Little House on the Heide
Too Fast, Too Slow

It’s mid-November and I would like to report that planning has been approved, or that renovation of the house is already underway. Or at least that the guy has dumped a truckload of new soil on the property, the guy I can’t even call to coordinate delivery of the soil.

Don’t take this the wrong way, M said, but I think it would be better if I call him, which left me wondering what part of my identity would be hard for the guy to deal with: foreigner or female?

And I wish that Herr G were busy digging a trench for a hedge and that my rubber boots were sinking into mud as I pondered where to plant the new trees. But no. While we did harvest a few baskets of apples, a small bowl of walnuts and some stunted carrots, things have stagnated otherwise.

Herr G is missing in action. He doesn’t respond to email. I call every few days and get an answering machine. And work on the house is progressing at a similar rate. M took a week off to draw up the plans but when we sat down to discuss them an argument erupted. To me it seemed he had dithered away the week drawing up unnecessary alternative versions.

The last time we were there I had pulled him through the house, announcing exactly how it should be – tear down this wall, knock in a window here, drop a fireplace there and smack down a deck.

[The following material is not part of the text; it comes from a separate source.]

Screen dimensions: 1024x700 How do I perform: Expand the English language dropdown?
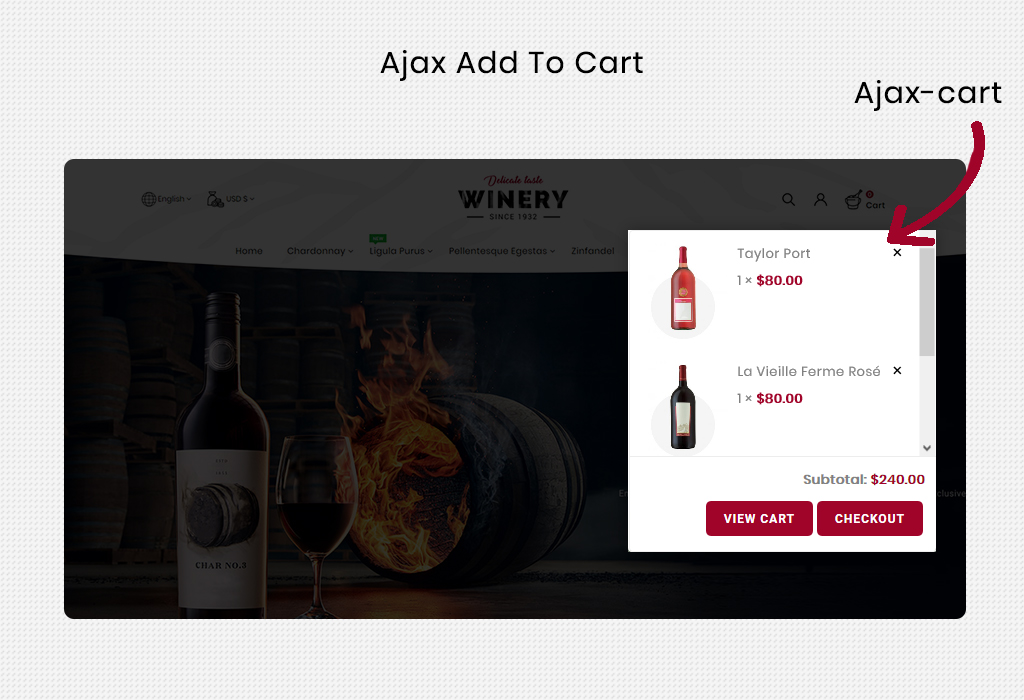(x=174, y=199)
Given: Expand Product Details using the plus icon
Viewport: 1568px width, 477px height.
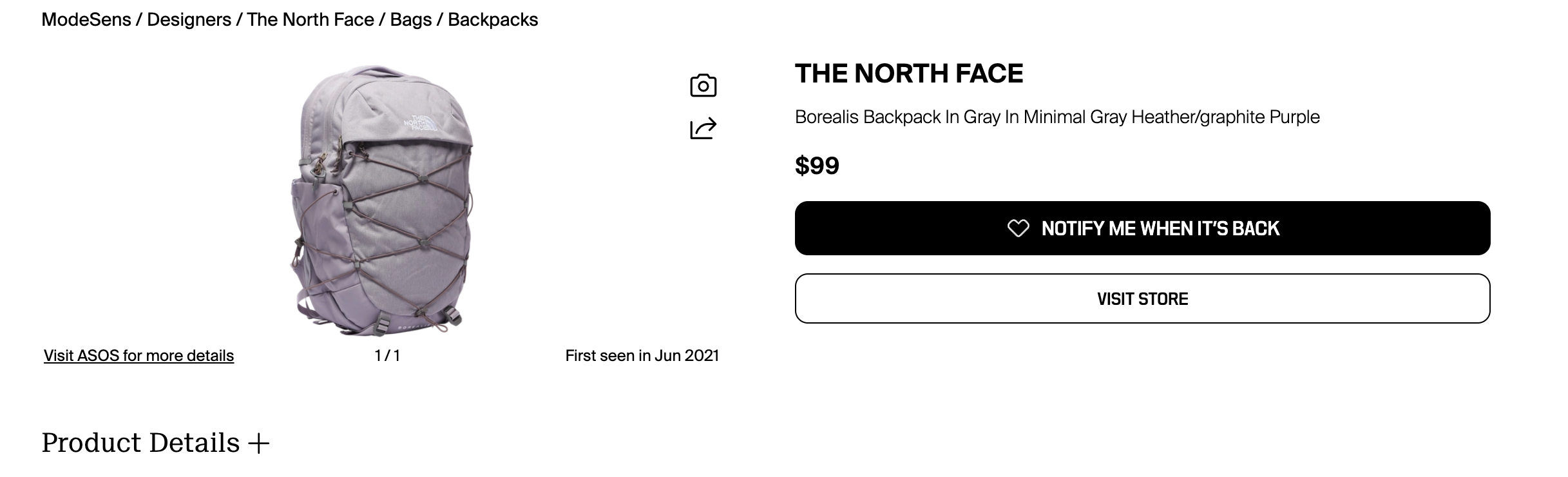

I’m not an architect but it couldn’t be that complicated, so what was the problem?

Looking over the plans, we ended up screaming. After he stormed off I grabbed a pen and marked the un­accept­able versions – all but one – with an X, adding notes to the remaining drawing and leaving the mess of papers spread out over the kitchen table. Done, I thought. In the morning everything was gone.

A few nights later I ask if he saw my notes.

“Hmm,” he mumbles, jaw clenched.

“It will never be finished if we don’t start soon,” I prod, once again testing the limits of his patience.

He sighs, looks into my eyes with a sad smile.

“It’s a process – why are you always in such a rush?”

The days are getting shorter. Soon we will hit that stretch of the year when the clouds never lift, when there doesn’t seem to be enough light to see, much less to breathe, because the lack of light affects my entire body. And our daughter is fifteen, next year she’s decided to do an exchange in South America, having located the point on the map that is furthest from home. Sure, we still have her little brother, but soon she’ll be gone!

I think: It’s all going too fast.

“It’s all going too slow,” I say. “I want the house to be finished before R has kids of her own!”

M says I’m being dramatic. I tell him I can’t imagine another year in that moldy bungalow. I need to know that we are moving forward, that next winter we will be able to drive out to the house we have sunk all our money into and take walks in the woods, light a fire, look out over frozen fields and see mist lifting off the surface of the lake.

“A house in the country is just another thing,” M reminds me. “A thing won’t ever make you happy.”